The story in this movie draws from the story of Siddhartha Gautama, the Supreme Buddha (enlightened one). The Buddha was a prince until age 29. At that age, tired of the decadence of his kingdom (located 300 kilometers west of Kathmandu), Gautama tours Nepal to meet the people. Bruce Wayne, like Buddha, grows up in a life of privilege. Likewise he comes to despise his inherited wealth, telling Alfred he would like to tear down his father’s estate.
Wayne travels to Nepal (I think – somewhere in the Himalayas) where he seeks to understand poverty and the criminal mind. He comes to see that the wealthy man’s world of rules makes less sense to people who do not have enough to eat. Wayne, unlike the Buddha, but in a fashion necessary to the story of Batman, begins to train with a group of ninjas in a monastery; their mission is to fight back against crime (I am not sure how this fits with Bruce’s rejection of the wealthy world he escaped). An interesting and slightly unsettling discussion between Christian Bale and Liam Neeson takes place. On the one side is the sympathetic view toward the plight of most criminals, who are motivated by desperation. On the other, is “the criminals who thrive on the indulgence of society.”
The indulgence of society is symbolized by Gotham, a wealthy, economically supreme city rotting from the inside out with corruption and decadence, like Constantinople and Rome before it (as Neeson later explains).
Perhaps Bruce’s change of heart parallels the Buddha, and explains his determination to fight crime and therefore see the innocence in, and benefits of, civilization. At age 35, Gautama abandons his six years of ascetism after nearly starving to death. He meditates for 49 days, adopting his Middle Way of moderation. Most of us, when looking around for rules to live by, tend to settle on moderation as well, especially after bouts of extremism.
So too does Wayne come to accept his father’s legacy and see the goodness in it; his father chose to become a wealthy benefactor of the city that made him rich. At his expense, he constructed a monorail through the city to provide cheap transportation for all. Wayne decides that Gotham is, as Hemingway said, “worth the fighting for.” This might be a Middle Way; cities are giant wealth creation engines that also generate a lot of pollution, real* and spiritual. But they are inevitable, and arguably better than the alternatives.

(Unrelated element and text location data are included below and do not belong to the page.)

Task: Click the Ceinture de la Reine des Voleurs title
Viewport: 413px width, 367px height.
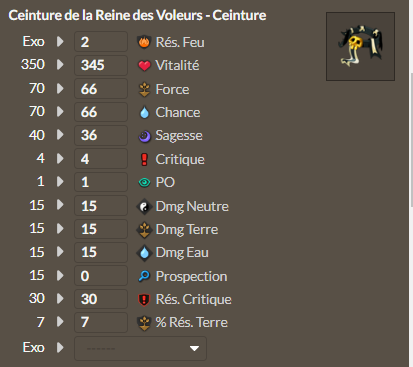Action: 137,15
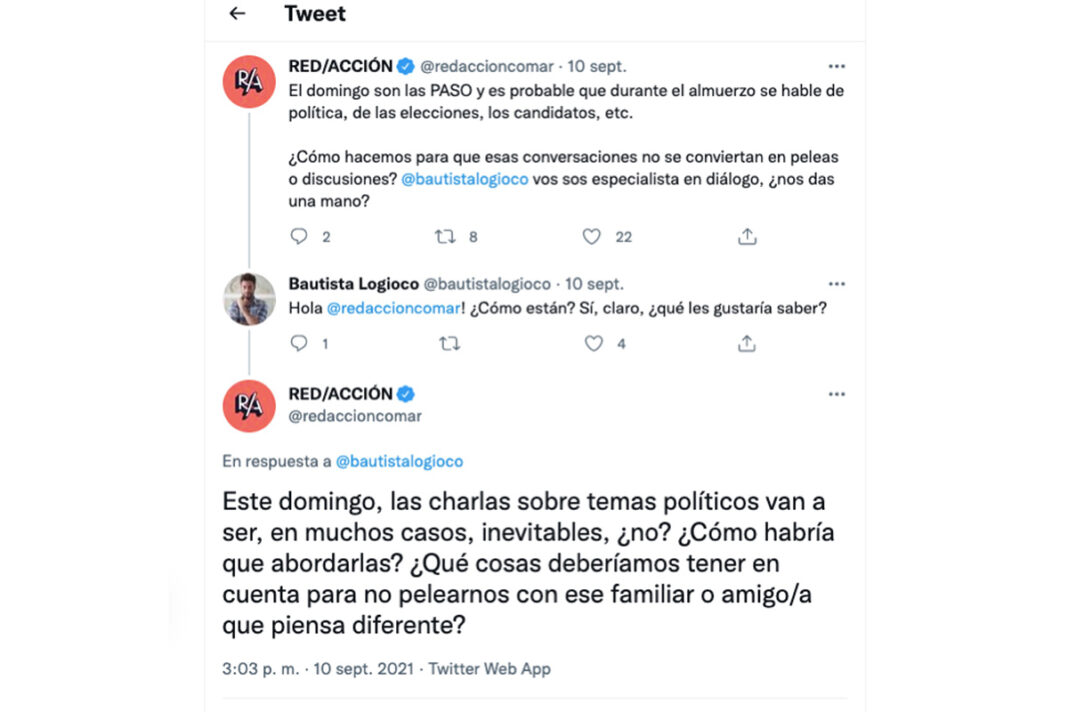Screen dimensions: 1068x712
Task: Reply to Bautista Logioco's tweet
Action: click(299, 344)
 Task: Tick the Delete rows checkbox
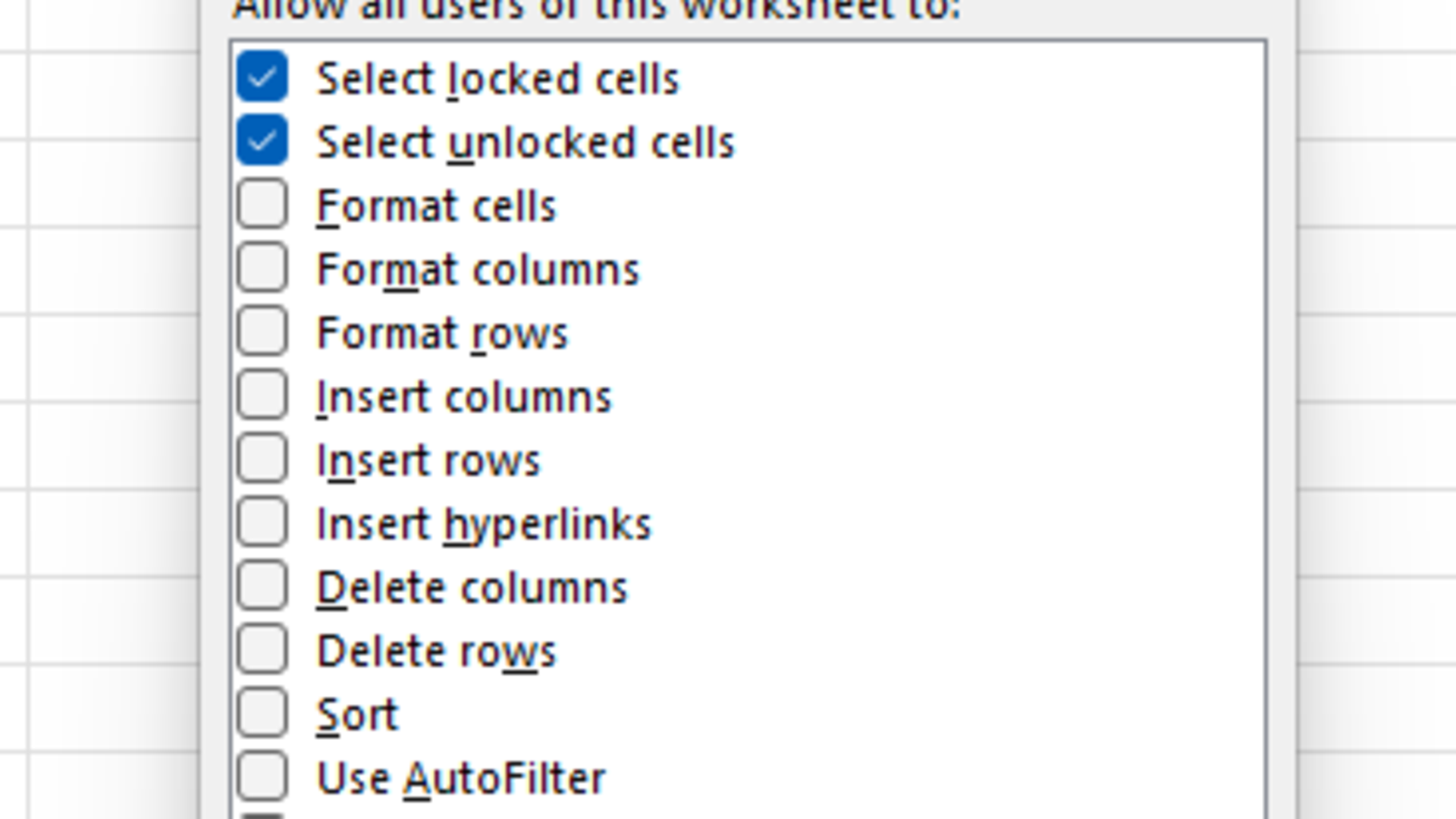262,650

I have tried in vain to identify the politics in Nolan’s Batman films; conservatives have tried to claim that the Dark Knight is a conservative movie, because it shows torture of the Joker and the fighting back against terrorists. However, the films seem more inclined to present the whole, complicated picture (and why there are both liberals and conservatives). The final conflict in the first film might be viewed as one between a moderate liberal and an extreme liberal (an anarchist, say).
Neeson reveals that he and his band of ninja thugs (the League of something) have been ransacking cities for generations; they burned London, sacked Constantinople and Rome, and so forth, and now are here for Gotham (New York, presumably). They are a check on society’s decadence and corruption. They use different methods, including “economics” in Gotham’s case (I’m not sure what role the ninjas play in fostering a market based economy, ha ha), which will inevitably lead to the rotting cities in his view. He implies a role in Bruce’s father’s death at the hands of a criminal who gunned him down in an alley. Bruce’s father, a giant of capitalism, was nonetheless a good advertisement for capitalism; he took his riches and tried to make the plight of the common person more bearable. Neeson, as a result, perceived him as a threat to his agenda. So he decided to prove a point; one of the “losers” that Wayne championed would bring about the icon’s demise.
However, the murder of Wayne’s parents had the reverse effect; upon seeing its progenitor gunned down, Gotham rallied and clamped down on crime and decadence. For a while. But by the time Bruce was an adult, the old ways had begun to set in again. This time, the League was not taking any chances; they planned to poison the city with a hallucinogen that preys upon the (unnatural) interconnectedness of a large city, via the water mains.
So, the stage is set for Batman kicking ass, and Wayne’s transformation is complete. After Neeson burns down his house, Bruce tells Alfred “I’m going to rebuild it, brick for brick.”
*Lest the film fool one into believing that places like New York are responsible for the earth’s pollution problems, consider that New York has been ranked as one of the greenest places in the world (I can only cite my memory on this one). I believe this is based upon per capita consumption of resources. The fossil fuel used to transport food there gets a large bang for the buck. Compare this with the suburban sprawl that takes tremendous amounts of energy because of the distances involved.